• Aim of the exercise
Where the string "computer" occurs in a line of the entries below, copy that line.

• Pixel coordinate grounding data
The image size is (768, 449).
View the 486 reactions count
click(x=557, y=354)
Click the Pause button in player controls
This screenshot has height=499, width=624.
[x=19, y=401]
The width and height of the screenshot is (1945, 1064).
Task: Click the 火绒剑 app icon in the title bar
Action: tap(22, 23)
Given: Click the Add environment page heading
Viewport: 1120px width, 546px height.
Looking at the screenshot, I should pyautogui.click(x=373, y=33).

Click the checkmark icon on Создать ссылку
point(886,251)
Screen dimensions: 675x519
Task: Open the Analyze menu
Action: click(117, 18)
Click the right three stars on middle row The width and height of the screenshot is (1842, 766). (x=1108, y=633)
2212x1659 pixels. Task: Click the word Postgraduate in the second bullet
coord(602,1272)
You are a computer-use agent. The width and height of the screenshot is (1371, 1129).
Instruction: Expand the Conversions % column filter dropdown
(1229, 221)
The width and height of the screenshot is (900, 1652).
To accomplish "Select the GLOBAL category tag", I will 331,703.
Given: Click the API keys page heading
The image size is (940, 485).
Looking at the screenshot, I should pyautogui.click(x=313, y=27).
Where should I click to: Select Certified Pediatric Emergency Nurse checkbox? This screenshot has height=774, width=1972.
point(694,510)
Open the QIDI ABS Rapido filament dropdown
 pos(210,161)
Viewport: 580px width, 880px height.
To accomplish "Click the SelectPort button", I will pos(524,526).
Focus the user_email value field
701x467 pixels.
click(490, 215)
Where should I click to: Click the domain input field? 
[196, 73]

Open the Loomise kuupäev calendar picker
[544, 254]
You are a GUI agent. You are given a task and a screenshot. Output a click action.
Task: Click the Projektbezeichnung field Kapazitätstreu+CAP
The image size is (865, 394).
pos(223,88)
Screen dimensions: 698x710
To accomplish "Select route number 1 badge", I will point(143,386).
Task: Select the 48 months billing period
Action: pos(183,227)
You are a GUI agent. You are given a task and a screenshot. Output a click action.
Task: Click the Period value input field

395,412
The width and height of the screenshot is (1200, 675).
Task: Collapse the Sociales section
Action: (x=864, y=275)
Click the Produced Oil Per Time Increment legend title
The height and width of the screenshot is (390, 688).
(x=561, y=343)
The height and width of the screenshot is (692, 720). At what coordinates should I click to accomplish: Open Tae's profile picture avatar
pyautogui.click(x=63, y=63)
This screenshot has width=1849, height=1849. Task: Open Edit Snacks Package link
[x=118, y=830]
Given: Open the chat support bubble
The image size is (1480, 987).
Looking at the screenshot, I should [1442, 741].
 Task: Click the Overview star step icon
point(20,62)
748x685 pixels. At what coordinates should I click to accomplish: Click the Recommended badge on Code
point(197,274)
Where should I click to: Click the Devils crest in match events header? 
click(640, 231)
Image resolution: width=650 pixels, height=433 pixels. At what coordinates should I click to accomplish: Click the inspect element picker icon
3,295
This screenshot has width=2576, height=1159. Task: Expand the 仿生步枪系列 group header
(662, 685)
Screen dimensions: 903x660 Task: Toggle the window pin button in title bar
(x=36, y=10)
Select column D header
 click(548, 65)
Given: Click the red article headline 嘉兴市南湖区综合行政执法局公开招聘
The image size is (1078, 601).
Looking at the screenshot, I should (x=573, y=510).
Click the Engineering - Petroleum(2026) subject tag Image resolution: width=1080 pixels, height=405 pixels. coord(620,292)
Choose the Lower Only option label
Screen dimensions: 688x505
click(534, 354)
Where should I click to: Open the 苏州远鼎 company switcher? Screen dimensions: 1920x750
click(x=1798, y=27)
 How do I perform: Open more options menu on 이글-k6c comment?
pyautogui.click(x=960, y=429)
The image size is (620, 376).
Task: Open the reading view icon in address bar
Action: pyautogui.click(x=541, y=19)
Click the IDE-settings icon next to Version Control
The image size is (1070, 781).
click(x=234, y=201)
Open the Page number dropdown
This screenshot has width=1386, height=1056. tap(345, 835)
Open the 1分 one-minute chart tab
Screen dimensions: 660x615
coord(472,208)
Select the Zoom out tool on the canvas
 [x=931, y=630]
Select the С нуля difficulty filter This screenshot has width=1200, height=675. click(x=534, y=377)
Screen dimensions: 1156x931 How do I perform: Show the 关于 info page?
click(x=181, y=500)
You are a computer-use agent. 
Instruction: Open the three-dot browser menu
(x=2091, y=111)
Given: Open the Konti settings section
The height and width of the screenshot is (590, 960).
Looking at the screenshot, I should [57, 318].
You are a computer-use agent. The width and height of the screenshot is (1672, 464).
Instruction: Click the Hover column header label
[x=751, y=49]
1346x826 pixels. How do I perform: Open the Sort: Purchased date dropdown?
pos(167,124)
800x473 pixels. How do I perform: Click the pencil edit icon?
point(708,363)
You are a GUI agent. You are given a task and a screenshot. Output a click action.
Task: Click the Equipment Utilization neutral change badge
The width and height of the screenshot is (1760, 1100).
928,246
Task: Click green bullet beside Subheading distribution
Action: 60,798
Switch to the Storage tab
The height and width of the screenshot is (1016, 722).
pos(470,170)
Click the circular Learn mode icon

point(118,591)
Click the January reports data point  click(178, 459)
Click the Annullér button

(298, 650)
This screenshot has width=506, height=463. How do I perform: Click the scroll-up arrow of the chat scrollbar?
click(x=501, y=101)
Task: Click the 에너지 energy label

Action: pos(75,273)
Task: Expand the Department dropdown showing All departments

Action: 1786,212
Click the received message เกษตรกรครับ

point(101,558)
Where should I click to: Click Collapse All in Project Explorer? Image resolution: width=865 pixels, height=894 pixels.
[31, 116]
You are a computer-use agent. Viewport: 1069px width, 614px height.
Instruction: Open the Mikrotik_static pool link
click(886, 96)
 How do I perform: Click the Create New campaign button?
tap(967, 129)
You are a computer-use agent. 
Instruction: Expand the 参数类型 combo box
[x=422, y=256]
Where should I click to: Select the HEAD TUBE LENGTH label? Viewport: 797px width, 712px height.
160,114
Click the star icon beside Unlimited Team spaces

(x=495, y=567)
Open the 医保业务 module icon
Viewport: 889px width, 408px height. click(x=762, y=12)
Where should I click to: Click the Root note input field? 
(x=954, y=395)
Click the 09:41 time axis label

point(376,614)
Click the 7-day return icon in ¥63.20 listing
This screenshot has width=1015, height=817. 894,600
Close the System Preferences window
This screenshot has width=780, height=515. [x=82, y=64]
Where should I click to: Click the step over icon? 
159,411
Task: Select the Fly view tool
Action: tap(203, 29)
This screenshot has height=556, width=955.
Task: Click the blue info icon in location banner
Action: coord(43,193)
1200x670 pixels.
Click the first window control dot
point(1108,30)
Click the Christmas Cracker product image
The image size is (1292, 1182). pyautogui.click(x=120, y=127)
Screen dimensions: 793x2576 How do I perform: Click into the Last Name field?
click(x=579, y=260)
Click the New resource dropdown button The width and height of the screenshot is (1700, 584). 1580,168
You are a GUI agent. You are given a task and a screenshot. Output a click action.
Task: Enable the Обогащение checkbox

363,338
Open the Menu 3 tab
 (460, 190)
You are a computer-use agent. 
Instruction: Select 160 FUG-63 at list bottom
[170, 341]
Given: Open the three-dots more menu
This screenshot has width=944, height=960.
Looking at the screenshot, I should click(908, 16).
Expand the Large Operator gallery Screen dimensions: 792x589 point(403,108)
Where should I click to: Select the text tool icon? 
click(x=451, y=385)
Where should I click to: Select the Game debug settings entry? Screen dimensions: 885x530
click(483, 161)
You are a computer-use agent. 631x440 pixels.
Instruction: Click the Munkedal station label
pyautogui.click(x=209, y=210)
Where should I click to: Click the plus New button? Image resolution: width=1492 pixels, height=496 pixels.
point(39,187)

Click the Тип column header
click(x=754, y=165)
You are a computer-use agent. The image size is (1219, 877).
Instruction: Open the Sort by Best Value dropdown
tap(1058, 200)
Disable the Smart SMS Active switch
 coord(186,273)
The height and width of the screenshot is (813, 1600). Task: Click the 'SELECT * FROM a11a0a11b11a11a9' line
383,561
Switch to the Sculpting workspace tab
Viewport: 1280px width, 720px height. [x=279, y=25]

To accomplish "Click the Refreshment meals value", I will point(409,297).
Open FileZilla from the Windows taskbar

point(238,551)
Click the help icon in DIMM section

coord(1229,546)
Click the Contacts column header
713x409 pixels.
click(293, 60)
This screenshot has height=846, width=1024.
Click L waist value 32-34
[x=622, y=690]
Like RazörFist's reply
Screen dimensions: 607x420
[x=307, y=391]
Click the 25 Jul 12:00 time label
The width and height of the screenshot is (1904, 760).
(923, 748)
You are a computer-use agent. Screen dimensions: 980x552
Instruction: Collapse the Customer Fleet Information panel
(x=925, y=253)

• Exercise result
You are a computer-use agent. The width and height of the screenshot is (1371, 1129).
You are a computer-use agent. 
You are a computer-use agent. The width and height of the screenshot is (1672, 464).
You are a computer-use agent. Viewport: 1069px width, 614px height.
You are a computer-use agent. 
You are a computer-use agent. 
You are a computer-use agent. 631x440 pixels.
You are a computer-use agent. The image size is (1219, 877).
You are a computer-use agent. Screen dimensions: 980x552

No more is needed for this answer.